At 9:10 a.m. (1310 GMT), the Canadian unit was at C$1.0195 to the U.S. dollar, or 98.09 U.S. cents, down from C$1.0188 to the U.S. dollar, or 98.15 U.S. cents, at Wednesday’s close.
The slide in the Canadian dollar pulled it further from the one-week high of C$1.0095 to the U.S. dollar, or 99.05 U.S. cents, that it reached on Wednesday.
And with no domestic data due until next week to offer investors further proof of the resilient economy in the wake of the slowdown in the United States, the Canadian currency could likely be in for further selling.
“The Canadian dollar weakness comes despite stable economics and a rise in commodities as the threat of an economic spillover from the (United) States continues to weigh on the loonie,” said Jack Spitz, director of foreign exchange at National Bank Financial.
“Canada has been showing decent numbers and we don’t really see any real evidence of economic weakness in Canada, but markets continue to believe the pain will be felt eventually.”
The Canadian economy relies heavily on the United States for consuming the bulk of its exports, so a slowdown in the world’s largest economy is expected by many to eventually work its way into Canada.

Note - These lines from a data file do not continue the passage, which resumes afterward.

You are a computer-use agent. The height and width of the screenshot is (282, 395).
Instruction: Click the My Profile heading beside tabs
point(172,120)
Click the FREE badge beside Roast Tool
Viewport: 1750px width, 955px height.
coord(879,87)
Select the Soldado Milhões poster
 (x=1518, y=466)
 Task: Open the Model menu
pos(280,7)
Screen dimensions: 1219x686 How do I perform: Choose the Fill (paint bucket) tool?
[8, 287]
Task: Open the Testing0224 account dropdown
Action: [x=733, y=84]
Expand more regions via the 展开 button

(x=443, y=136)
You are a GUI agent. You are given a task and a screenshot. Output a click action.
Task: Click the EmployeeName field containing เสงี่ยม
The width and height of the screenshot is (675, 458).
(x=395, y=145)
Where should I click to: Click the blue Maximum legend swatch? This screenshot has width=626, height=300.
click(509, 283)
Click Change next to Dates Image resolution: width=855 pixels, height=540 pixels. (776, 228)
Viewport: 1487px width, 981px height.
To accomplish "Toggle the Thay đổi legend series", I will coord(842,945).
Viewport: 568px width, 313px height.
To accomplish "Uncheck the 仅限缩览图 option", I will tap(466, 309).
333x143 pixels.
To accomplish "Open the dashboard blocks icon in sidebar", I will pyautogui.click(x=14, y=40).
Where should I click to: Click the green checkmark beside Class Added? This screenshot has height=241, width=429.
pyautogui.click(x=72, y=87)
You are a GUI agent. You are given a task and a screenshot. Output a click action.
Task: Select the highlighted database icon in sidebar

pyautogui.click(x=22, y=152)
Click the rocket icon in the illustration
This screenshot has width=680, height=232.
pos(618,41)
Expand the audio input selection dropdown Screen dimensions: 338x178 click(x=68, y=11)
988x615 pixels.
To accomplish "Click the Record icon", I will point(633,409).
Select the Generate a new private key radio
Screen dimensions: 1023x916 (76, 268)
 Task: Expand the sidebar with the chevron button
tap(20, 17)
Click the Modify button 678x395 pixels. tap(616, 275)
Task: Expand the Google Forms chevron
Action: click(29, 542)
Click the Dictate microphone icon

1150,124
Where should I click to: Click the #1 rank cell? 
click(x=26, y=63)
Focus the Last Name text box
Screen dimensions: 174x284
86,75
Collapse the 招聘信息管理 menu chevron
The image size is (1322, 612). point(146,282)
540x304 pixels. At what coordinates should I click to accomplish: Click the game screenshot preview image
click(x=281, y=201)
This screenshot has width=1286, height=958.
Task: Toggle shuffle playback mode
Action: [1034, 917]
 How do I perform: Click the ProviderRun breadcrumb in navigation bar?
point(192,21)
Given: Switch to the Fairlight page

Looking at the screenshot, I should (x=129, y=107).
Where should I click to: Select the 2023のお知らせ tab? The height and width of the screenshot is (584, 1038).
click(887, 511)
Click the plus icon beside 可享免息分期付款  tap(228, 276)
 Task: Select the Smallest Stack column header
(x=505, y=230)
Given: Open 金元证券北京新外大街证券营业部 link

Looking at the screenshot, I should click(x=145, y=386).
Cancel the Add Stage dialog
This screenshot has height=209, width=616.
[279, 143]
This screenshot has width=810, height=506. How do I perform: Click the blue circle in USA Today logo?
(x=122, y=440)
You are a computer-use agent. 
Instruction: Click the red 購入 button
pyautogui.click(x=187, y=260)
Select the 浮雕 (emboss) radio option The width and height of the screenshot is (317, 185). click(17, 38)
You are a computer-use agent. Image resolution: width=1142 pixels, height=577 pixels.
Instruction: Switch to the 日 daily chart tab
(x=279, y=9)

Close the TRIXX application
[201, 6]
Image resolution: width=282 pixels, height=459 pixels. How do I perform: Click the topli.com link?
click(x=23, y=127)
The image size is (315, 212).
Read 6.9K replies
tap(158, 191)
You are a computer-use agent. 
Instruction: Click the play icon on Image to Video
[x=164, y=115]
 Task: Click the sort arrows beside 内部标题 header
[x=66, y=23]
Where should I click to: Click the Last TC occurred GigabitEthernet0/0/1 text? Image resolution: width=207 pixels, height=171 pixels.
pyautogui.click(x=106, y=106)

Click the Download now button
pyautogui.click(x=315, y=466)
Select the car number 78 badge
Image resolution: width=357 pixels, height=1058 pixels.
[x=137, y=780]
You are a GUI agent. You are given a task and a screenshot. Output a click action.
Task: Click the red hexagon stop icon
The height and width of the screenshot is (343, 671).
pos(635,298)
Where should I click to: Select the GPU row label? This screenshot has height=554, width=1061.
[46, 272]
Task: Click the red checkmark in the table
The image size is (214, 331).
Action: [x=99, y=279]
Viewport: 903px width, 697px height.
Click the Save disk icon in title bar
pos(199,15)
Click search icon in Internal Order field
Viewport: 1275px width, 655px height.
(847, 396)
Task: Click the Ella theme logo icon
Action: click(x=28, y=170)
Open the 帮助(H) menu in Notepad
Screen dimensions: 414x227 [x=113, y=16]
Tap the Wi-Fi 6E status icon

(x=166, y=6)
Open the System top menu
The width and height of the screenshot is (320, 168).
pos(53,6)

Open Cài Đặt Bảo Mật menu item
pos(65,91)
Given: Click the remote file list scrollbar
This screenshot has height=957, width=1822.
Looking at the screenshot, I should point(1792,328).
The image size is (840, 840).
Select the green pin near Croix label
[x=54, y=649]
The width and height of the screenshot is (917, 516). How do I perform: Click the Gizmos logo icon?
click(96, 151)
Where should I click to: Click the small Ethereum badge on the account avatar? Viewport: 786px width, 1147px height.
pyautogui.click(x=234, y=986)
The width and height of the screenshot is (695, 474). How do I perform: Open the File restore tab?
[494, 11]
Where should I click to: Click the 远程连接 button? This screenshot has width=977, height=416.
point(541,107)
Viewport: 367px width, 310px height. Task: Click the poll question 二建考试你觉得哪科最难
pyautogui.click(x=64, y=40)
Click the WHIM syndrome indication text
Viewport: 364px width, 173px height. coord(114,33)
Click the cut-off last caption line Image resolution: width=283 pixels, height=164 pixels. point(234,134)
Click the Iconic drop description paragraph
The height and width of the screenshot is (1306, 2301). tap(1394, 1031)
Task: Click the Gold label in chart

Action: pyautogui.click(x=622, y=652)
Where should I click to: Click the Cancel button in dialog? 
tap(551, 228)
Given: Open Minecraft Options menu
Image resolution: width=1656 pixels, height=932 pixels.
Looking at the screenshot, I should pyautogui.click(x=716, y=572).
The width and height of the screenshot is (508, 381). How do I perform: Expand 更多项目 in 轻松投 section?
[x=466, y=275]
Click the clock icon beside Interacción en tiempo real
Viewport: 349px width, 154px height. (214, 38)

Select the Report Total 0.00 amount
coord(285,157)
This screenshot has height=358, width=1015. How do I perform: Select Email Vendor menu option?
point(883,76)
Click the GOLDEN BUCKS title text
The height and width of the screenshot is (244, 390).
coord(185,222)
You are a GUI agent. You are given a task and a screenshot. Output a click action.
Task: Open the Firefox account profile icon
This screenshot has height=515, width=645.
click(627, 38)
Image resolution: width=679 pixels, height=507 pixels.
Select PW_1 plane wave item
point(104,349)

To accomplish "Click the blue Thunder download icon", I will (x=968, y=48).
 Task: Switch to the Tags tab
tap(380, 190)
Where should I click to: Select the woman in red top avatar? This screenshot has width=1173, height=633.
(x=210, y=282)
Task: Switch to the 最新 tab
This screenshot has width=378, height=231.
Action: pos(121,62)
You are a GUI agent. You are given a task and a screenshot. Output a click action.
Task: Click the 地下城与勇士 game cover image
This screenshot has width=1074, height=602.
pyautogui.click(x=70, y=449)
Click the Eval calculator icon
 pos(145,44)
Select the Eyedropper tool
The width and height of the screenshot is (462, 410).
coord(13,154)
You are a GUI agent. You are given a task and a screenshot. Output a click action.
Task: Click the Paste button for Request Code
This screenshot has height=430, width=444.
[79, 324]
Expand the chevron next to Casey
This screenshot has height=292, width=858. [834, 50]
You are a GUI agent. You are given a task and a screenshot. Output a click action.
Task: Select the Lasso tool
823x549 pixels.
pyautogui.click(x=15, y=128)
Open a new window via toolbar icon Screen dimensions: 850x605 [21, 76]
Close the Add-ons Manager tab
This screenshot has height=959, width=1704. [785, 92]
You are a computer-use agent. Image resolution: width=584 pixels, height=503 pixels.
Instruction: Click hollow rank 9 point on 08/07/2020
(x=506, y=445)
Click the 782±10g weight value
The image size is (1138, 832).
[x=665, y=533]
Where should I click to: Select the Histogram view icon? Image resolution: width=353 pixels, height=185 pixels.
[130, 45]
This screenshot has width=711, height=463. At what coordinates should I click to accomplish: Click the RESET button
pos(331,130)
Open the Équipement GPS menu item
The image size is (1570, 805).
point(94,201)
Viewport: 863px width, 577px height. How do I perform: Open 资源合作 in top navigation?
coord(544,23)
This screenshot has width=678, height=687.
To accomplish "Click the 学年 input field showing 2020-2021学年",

But the domestic economy has shown plenty of resiliency so far in 2008 as a slew of data has topped of expectations, with a retail sales report for January earlier this week the latest piece of evidence.
Canada’s economic calendar is bare until the January gross domestic product report, due on Monday. Market focus next week will be on the March jobs report due April 4.
A rise in oil prices to above $107 a barrel after an Iran pipeline explosion helped cushion the commodity-linked Canadian dollar’s fall. Gold prices turned lower after earlier rising to a one-week high.
Canadian bond prices were stuck lower as investors decided to pocket some recent gains as the latest U.S. economic data showed layoff trends jumped to levels not seen since 2005.
With no Canadian data to consider, dealers were influenced by the report that showed the four-week moving average of new claims in the United States rose to its highest since Oct. 22, 2005, which was in the aftermath of Hurricane Katrina.
“I just suspect the market is looking for an excuse to sell a little bit and Canada is going along for the ride right now,” said Michael Gregory, senior economist at BMO Capital Markets.
The overnight Canadian Libor rate LIBOR01 was 3.7617 percent, up from 3.7200 percent on Wednesday.
Wednesday’s CORRA rate CORRA= was 3.4420 percent, down from 3.4784 on Tuesday. The Bank of Canada publishes the previous day’s rate at around 9 a.m. daily.
The two-year bond was down 2 Canadian cents at C$102.66 to yield 2.605 percent. The 10-year bond shed 25 Canadian cents to C$103.98 to yield 3.489 percent.
The yield spread between the two- and 10-year bonds was 88.5 basis points, up from 84.4 points at the previous close.
The 30-year bond dropped 72 Canadian cents to C$117.20 to yield 3.996 percent. In the United States, the 30-year Treasury yielded 4.398 percent.